The Story of Maikel Nabil --- A short video about the blogger, sentenced to 2 years for writing a post critical of the military
Large protests are anticipated in Cairo's Tahrir Square today, calling for the immediate release of Maikel Nabil, sentenced to two years in prison because of a single blog entry he made on 7 March criticising the military. Held in solitary confinement and denied medical assistance, Nabil has survived on milk and water for more than 130 days.
Nabil is only one of more than 12,000 Egyptian citizens imprisoned by the military regime since 28 January, but his critique resonates today, given the often brutal and reactionary actions of the military over the last nine months. A line seems particularly pertinent: "The revolution has so far managed to get rid of the dictator but not of the dictatorship". For many, the hope of the post-Mubarak transitional period faces the counter-revolution of the Supreme Council of the Armed Forces.
In a piece for Egypt Independent, Jake Meth recounts his recent experience of the Egyptian military:
I was detained by the military at around 7 pm last Tuesday [20 December] for walking home. I must have been walking a menacing kind of walk. I often place one foot in front of the other and propel my body forward through space, which I now understand could be interpreted in the wrong way and constitute what George Orwell might call a “walkcrime".
“Where are you going?” asked a young military officer who caught up with me and slid his arm through mine. I explained that I had been trying to walk around a military checkpoint blocking my route home. “Come with me,” he said, smiling, as he guided me back toward the checkpoint.
Xenophobia in Egypt has significantly increased over the last year, as state media and government and military officials blame what they like to call “external hands” for recent clashes. As a result, foreigners have become increasingly suspect.
Tuesday was not the first time I was detained. In late September, I was taken into custody at the military museum in Cairo’s Citadel for taking pictures of a massive mural celebrating now-deposed President Hosni Mubarak. In the center of the mural, a giant flag had been placed in front of Mubarak.
“He is not our president anymore, but he is still our leader,” one of the museum guides, who later turned out to be a soldier, told me at the time. This was interesting, and in the process of pressing further, I apparently acted too much like a spy and found myself detained by the military for seven hours.
With street fighting between protesters and security forces becoming a regular feature of downtown Cairo, the catch-a-spy mentality has taken on fresh momentum.
Once through the checkpoint, I was surrounded by young soldiers who had no idea what to do with me. One took my phone and began shuffling through my pictures — I guessed he was interested in pictures of misspelled English signs around Cairo. To my luck, the soldiers who detained me won a brief tug-of-war with their comrade-in-arms and returned my phone.
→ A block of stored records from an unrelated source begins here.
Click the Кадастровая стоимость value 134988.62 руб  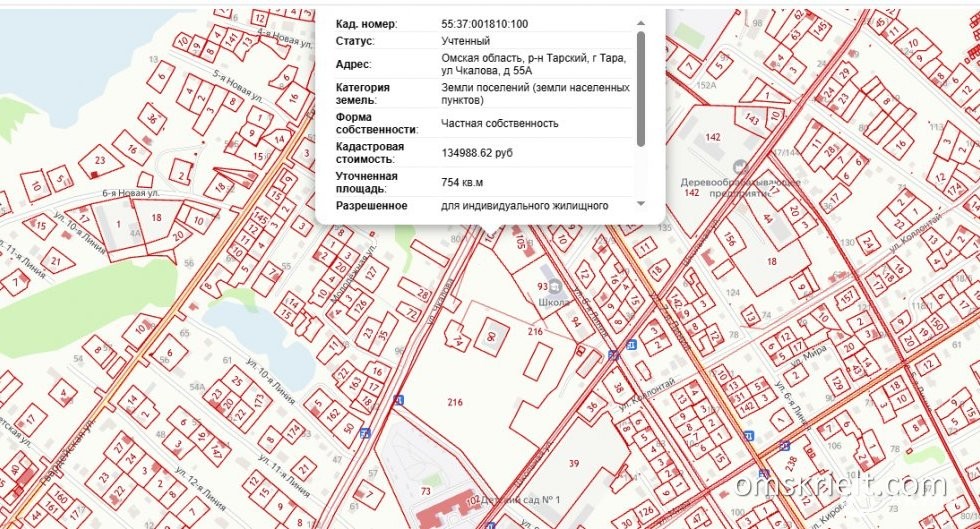pyautogui.click(x=477, y=153)
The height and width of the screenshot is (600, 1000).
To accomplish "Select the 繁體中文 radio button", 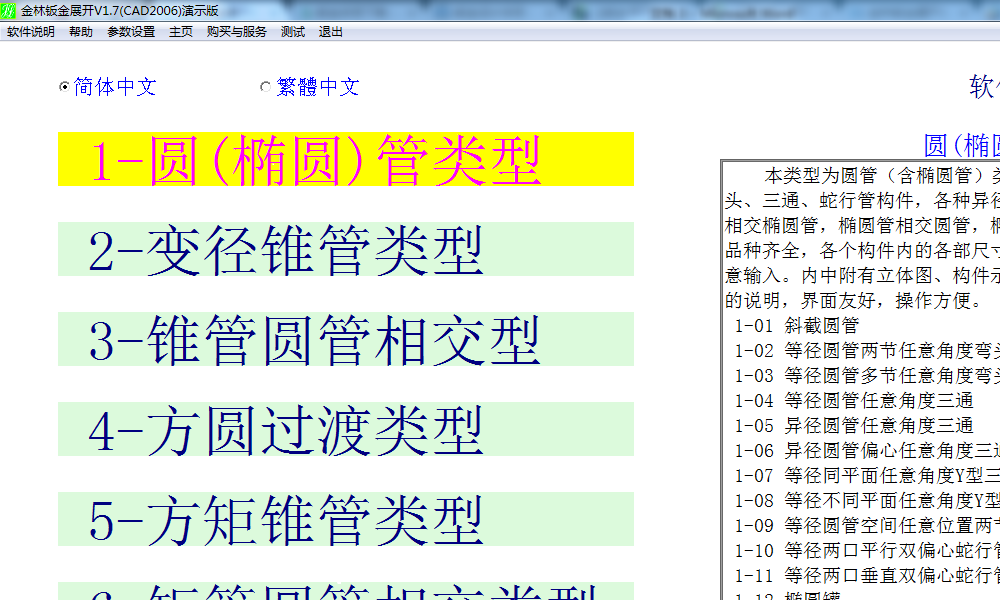I will pyautogui.click(x=265, y=87).
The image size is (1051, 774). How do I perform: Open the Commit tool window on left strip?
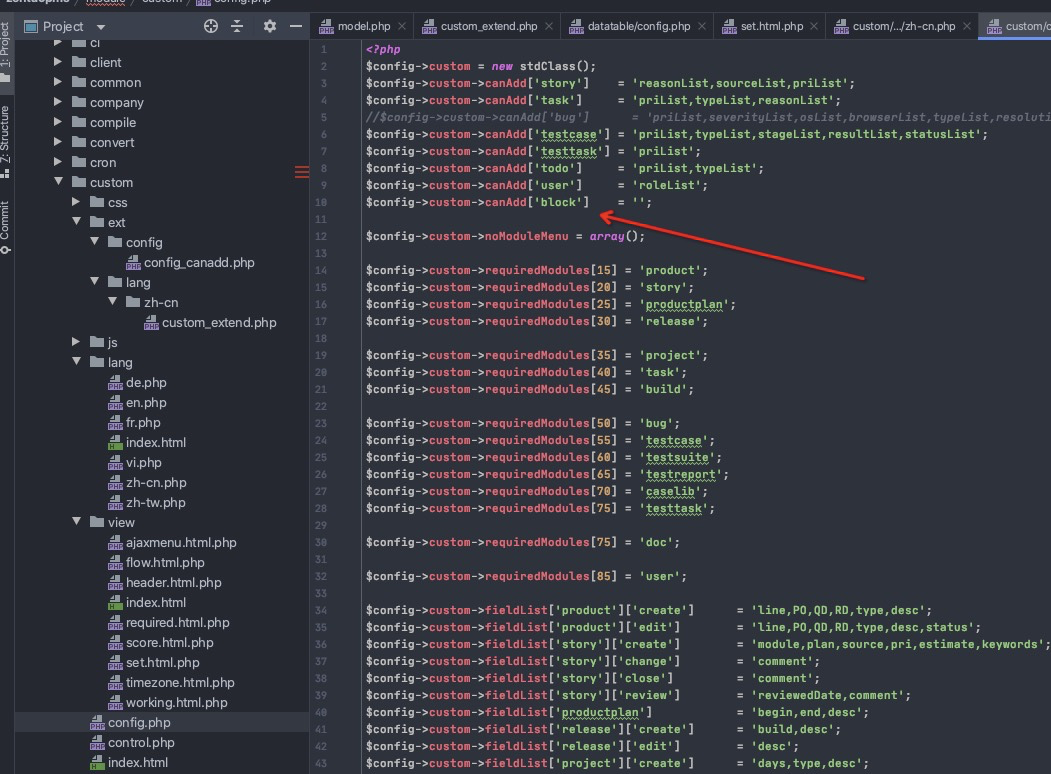(x=6, y=226)
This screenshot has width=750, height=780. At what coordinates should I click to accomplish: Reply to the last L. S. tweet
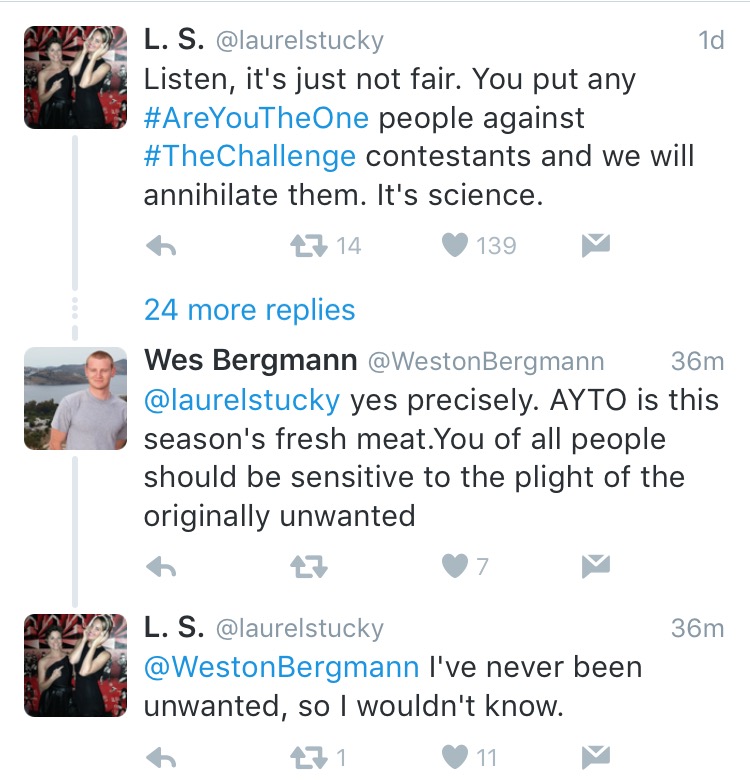point(162,758)
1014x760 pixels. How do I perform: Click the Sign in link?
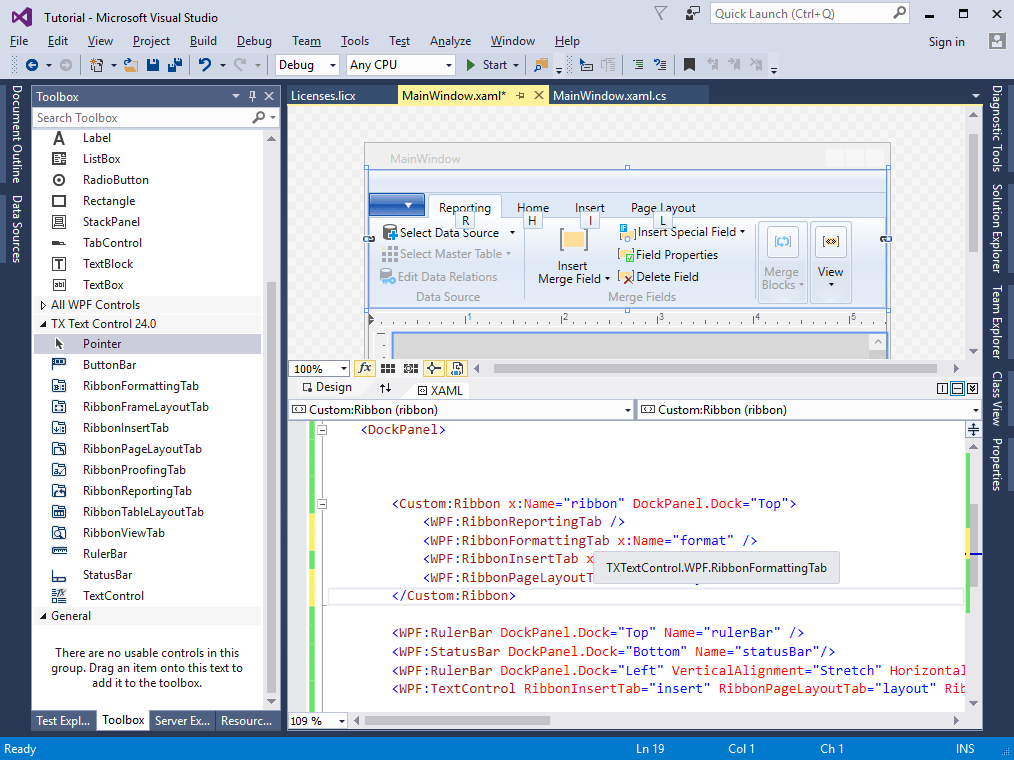pos(946,41)
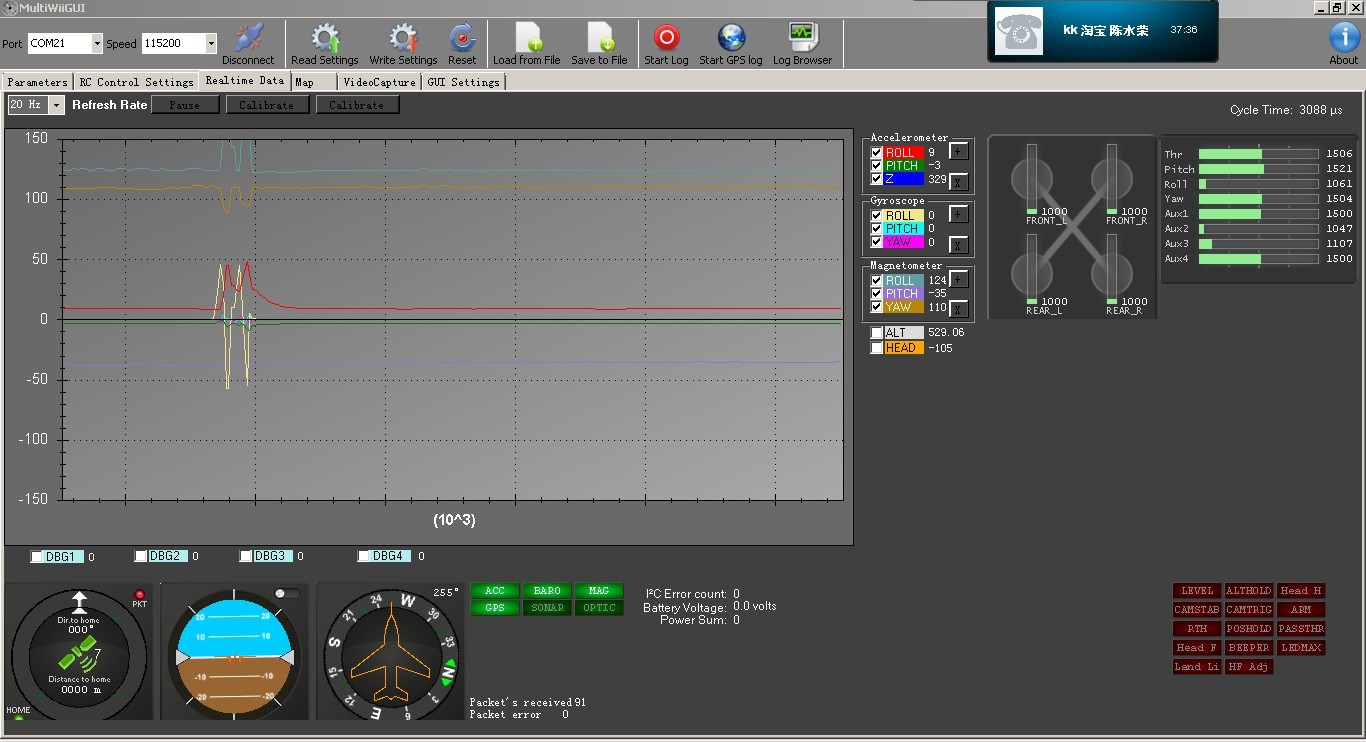Start GPS log with globe icon

click(x=731, y=38)
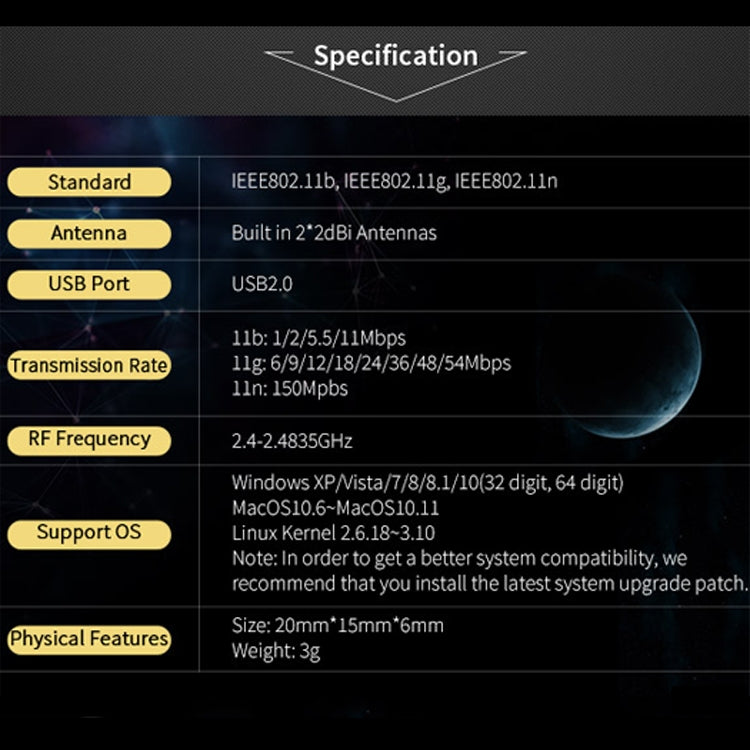Viewport: 750px width, 750px height.
Task: Click the 11b: 1/2/5.5/11Mbps rate line
Action: click(319, 338)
I was then taken to see a senior officer, who called me “Wall Street” and wanted to know what I think about the Occupy Wall Street movement. I tried to explain to him that I left the United States before it began, but it didn’t seem to register. I am an American journalist, and therefore an activist, and therefore connected to the Occupy movement, and therefore — and I could see where this was going — connected to Egypt's revolutionary movement.
“What is your opinion of the revolution?” he asked.
I responded in my deficient Arabic. “I don't have one. I'm not Egyptian.”